Researchers from the Low Energy Electronic Systems (LEES) Interdisciplinary Research Group (IRG) at Singapore-MIT Alliance for Research and Technology (SMART), MIT’s research enterprise in Singapore together with Massachusetts Institute of Technology (MIT) and National University of Singapore (NUS) have discovered a new way to control light emission from materials.
Controlling the properties of materials has been the driving force behind most modern technologies – from solar panels, computers, smart vehicles or life-saving hospital equipment. But materials properties have traditionally been adjusted based on their composition, structure, and sometimes size, and most practical devices that produce or generate light use layers of materials of different compositions that can often be difficult to grow.
The breakthrough by SMART researchers and their collaborators offers a new paradigm-shifting approach to tune the optical properties of technologically-relevant materials by changing the twist angle between stacked films, at room temperature. Their findings could have a huge impact on various applications in the medical, biological, and quantum information fields. The team explain their research in a paper titled “Tunable Optical Properties of Thin Films Controlled by the Interface Twist Angle” recently published in the prestigious journal Nano Letters.
“A number of new physical phenomena – such as unconventional superconductivity – have been discovered recently by stacking individual layers of atomically-thin materials on top of each other at a twist angle, which results in the formation of what we call moiré superlattices,” says corresponding author of the paper, Professor Silvija Gradecak from the Department of Materials Science and Engineering at NUS and Principal Investigator at SMART LEES. “The existing methods focus on stacking only thin individual monolayers of film which is laborious, while our discovery would be applicable to thick films as well – making the process of materials discovery much more efficient.”

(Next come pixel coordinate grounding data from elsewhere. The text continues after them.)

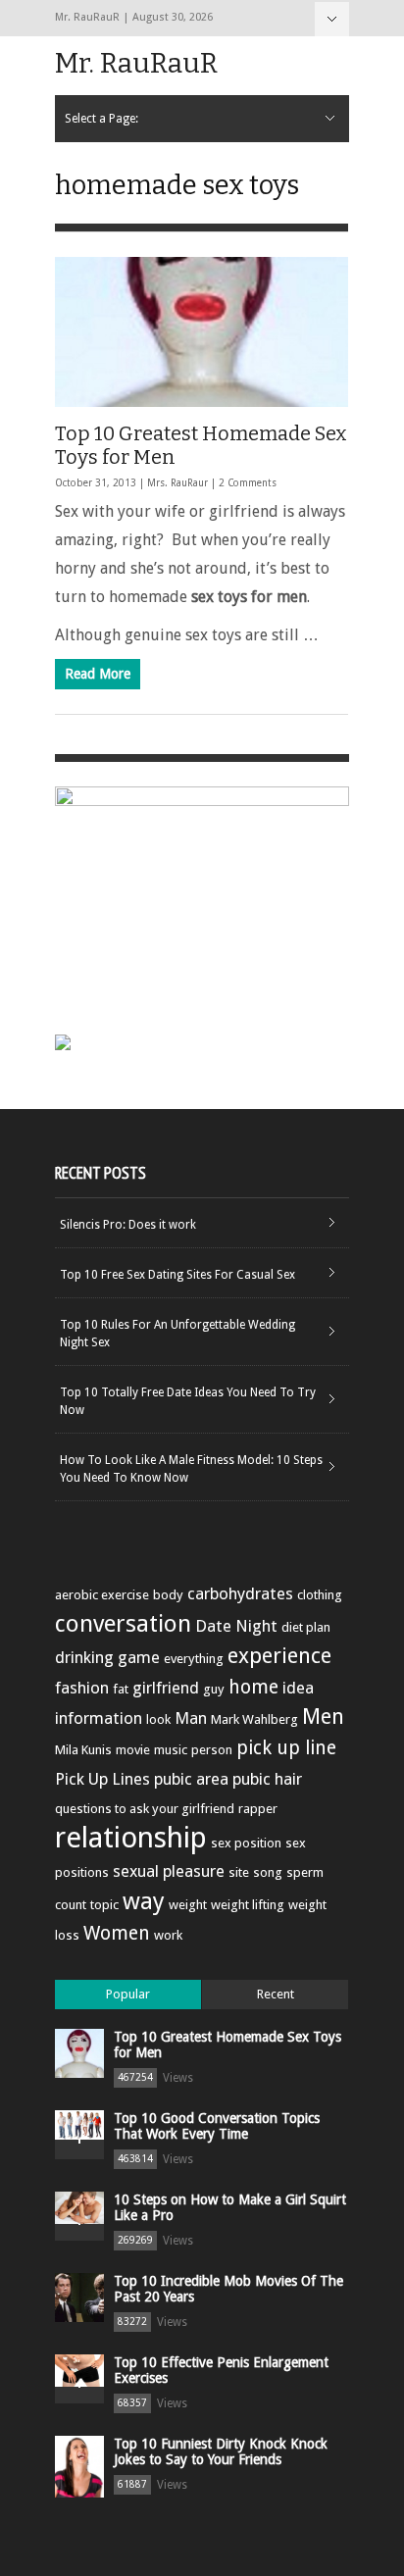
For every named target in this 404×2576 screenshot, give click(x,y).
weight (188, 1904)
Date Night (236, 1626)
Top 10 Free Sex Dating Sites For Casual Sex (177, 1275)
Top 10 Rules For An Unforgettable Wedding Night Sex (177, 1333)
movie (133, 1750)
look (158, 1719)
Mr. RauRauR (136, 63)
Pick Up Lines (102, 1779)
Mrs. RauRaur (177, 483)
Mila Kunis (83, 1750)
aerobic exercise (102, 1595)
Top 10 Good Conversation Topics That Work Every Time (217, 2126)
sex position (246, 1843)
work (168, 1935)
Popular (128, 1994)
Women (116, 1933)
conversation (123, 1624)
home (253, 1687)
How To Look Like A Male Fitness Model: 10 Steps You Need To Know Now (191, 1469)
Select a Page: (332, 19)
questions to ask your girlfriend (144, 1808)
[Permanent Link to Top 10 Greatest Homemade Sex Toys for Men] (201, 332)
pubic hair (267, 1779)
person (211, 1750)
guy (214, 1689)
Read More (97, 674)
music (170, 1750)
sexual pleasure (169, 1871)
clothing (319, 1595)
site (238, 1872)
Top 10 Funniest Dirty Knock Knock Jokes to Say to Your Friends (221, 2451)
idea (298, 1687)
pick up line (286, 1748)
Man (191, 1718)
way (144, 1901)
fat (120, 1689)
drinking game (107, 1657)
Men (323, 1716)
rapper (258, 1808)
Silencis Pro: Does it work (128, 1225)
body (168, 1595)
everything (194, 1658)
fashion (82, 1687)
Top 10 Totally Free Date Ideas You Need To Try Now (188, 1401)
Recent (275, 1994)
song (267, 1872)
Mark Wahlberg (254, 1719)
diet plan (305, 1627)
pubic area (191, 1779)
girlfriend (165, 1687)
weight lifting (247, 1904)
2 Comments (248, 483)
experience (279, 1655)
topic (104, 1904)
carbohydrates (240, 1593)
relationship (131, 1837)
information (98, 1718)
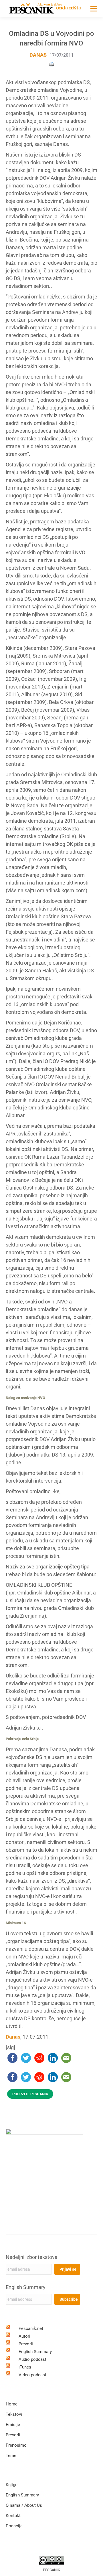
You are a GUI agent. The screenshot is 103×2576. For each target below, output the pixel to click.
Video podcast (32, 2374)
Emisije (13, 2424)
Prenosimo (16, 2445)
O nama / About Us (24, 2505)
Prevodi (26, 2344)
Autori (24, 2336)
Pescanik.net (31, 2328)
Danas (38, 55)
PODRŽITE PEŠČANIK (30, 2094)
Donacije (14, 2525)
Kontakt (13, 2515)
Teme (11, 2455)
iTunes (25, 2367)
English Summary (25, 2287)
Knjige (11, 2484)
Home (11, 2404)
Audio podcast (32, 2359)
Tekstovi (14, 2414)
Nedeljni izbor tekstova (32, 2257)
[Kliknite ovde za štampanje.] (51, 63)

Their research can also be meaningful for developing the fundamental physics in the field of "twistronics" – the study of how the angle between layers of two-dimensional materials can change their electrical properties. Professor Gradecak points out the field has so far focused on stacking individual monolayers, which requires careful exfoliation and may suffer from relaxation from a twisted state, thus limiting their practical applications. The team’s discovery could make this groundbreaking twist-related phenomenon applicable to thick film systems as well, which are easy to manipulate and industrially relevant.
“Our experiments showed that the same phenomena leading to formation of moiré superlattices in two-dimensional systems can be translated to tune optical properties of three-dimensional, bulk-like hexagonal boron nitride (hBN) even at room temperature,” said Hae Yeon Lee, the lead author of the paper and a Materials Science and Engineering Ph.D. candidate at MIT. “We found that both the intensity and colour of stacked, thick hBN films can be continuously tuned by their relative twist angles and intensity increased by more than 40 times.”
The research results open up a new way to control optical properties of thin films beyond the conventionally used structures especially for applications in medicine, environmental or information technologies.
The research is carried out by SMART and supported by the National Research Foundation (NRF) Singapore under its Campus for Research Excellence And Technological Enterprise (CREATE) programme.